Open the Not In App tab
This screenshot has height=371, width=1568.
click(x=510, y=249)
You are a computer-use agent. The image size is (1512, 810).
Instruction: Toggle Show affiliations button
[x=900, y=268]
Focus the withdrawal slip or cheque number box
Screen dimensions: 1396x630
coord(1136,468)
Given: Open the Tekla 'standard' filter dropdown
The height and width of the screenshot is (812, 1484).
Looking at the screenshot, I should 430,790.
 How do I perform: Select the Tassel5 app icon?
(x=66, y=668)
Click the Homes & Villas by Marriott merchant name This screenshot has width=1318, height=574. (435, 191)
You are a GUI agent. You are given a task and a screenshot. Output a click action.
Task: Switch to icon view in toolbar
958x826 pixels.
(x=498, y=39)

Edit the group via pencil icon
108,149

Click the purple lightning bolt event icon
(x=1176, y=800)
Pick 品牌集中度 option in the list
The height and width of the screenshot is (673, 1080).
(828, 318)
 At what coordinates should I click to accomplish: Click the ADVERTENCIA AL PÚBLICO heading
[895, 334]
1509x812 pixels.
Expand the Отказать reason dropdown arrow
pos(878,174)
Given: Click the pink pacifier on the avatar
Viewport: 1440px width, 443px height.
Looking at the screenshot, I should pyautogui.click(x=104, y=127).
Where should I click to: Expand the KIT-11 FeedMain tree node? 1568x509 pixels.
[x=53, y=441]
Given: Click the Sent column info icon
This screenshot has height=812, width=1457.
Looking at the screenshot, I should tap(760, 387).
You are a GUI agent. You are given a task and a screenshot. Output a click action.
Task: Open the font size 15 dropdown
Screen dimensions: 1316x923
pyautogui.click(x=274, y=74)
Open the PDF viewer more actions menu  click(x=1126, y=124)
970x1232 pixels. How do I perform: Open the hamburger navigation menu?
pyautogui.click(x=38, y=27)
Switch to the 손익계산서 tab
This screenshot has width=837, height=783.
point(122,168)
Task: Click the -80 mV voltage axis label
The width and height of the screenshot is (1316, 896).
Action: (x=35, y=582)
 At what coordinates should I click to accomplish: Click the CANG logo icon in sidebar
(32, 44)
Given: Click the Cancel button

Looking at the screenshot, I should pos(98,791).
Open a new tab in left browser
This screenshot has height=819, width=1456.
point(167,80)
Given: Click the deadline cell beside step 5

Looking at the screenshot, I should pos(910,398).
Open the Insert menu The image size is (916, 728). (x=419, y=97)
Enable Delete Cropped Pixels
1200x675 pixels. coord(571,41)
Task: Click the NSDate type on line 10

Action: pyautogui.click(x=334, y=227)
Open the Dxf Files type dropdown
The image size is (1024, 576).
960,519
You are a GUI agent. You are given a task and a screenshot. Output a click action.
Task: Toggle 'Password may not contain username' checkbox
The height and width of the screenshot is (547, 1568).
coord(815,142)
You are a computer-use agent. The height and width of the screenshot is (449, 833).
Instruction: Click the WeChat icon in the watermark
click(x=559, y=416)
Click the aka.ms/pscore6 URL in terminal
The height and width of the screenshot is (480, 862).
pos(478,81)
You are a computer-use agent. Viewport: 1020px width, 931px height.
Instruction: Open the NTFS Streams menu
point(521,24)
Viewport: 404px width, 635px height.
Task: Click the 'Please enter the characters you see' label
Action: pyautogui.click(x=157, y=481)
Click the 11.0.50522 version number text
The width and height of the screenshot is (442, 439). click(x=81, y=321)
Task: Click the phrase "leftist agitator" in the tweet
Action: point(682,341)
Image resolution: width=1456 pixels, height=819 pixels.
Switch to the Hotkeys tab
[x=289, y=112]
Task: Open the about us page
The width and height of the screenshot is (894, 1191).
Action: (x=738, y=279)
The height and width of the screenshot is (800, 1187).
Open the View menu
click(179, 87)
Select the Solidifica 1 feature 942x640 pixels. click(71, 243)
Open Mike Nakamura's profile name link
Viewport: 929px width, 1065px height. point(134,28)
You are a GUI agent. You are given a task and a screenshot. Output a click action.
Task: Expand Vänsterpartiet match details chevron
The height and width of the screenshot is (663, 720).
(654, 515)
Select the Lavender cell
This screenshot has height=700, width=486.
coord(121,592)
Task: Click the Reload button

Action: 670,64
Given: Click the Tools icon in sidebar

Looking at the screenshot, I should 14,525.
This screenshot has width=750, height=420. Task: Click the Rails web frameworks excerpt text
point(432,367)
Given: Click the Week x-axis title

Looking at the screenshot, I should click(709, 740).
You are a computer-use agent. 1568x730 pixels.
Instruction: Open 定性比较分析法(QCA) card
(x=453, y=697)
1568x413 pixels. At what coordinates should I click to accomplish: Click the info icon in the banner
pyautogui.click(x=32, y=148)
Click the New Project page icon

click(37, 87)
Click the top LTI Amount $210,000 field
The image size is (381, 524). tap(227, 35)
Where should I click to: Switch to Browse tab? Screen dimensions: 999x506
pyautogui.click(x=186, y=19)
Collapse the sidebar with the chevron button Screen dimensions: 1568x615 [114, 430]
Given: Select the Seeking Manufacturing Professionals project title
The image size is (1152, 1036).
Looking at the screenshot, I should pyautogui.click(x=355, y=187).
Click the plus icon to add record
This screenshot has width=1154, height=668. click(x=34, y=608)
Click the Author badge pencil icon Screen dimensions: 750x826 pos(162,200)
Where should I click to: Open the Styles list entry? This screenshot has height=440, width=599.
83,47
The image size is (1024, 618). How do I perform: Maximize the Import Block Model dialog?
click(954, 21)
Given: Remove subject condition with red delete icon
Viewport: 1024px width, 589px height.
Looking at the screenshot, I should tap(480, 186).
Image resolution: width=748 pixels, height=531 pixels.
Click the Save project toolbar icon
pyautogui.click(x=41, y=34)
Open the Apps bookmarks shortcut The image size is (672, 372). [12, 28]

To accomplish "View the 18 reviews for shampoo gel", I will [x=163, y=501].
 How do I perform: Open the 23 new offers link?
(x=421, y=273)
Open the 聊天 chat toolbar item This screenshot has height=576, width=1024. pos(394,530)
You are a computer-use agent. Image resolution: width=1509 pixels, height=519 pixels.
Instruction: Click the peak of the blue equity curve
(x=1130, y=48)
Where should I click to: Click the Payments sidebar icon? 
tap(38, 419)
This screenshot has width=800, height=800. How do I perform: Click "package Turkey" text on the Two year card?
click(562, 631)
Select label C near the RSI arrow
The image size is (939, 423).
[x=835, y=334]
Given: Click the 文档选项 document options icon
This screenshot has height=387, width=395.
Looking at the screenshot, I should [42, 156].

--- The task ---
Reproduce the entries above without any change, beginning at the line that contains "1509x812 pixels." and ending after the line that contains "should pyautogui.click(x=104, y=127).".

--- Task result ---
1509x812 pixels.
Expand the Отказать reason dropdown arrow
pos(878,174)
Given: Click the pink pacifier on the avatar
Viewport: 1440px width, 443px height.
Looking at the screenshot, I should pyautogui.click(x=104, y=127).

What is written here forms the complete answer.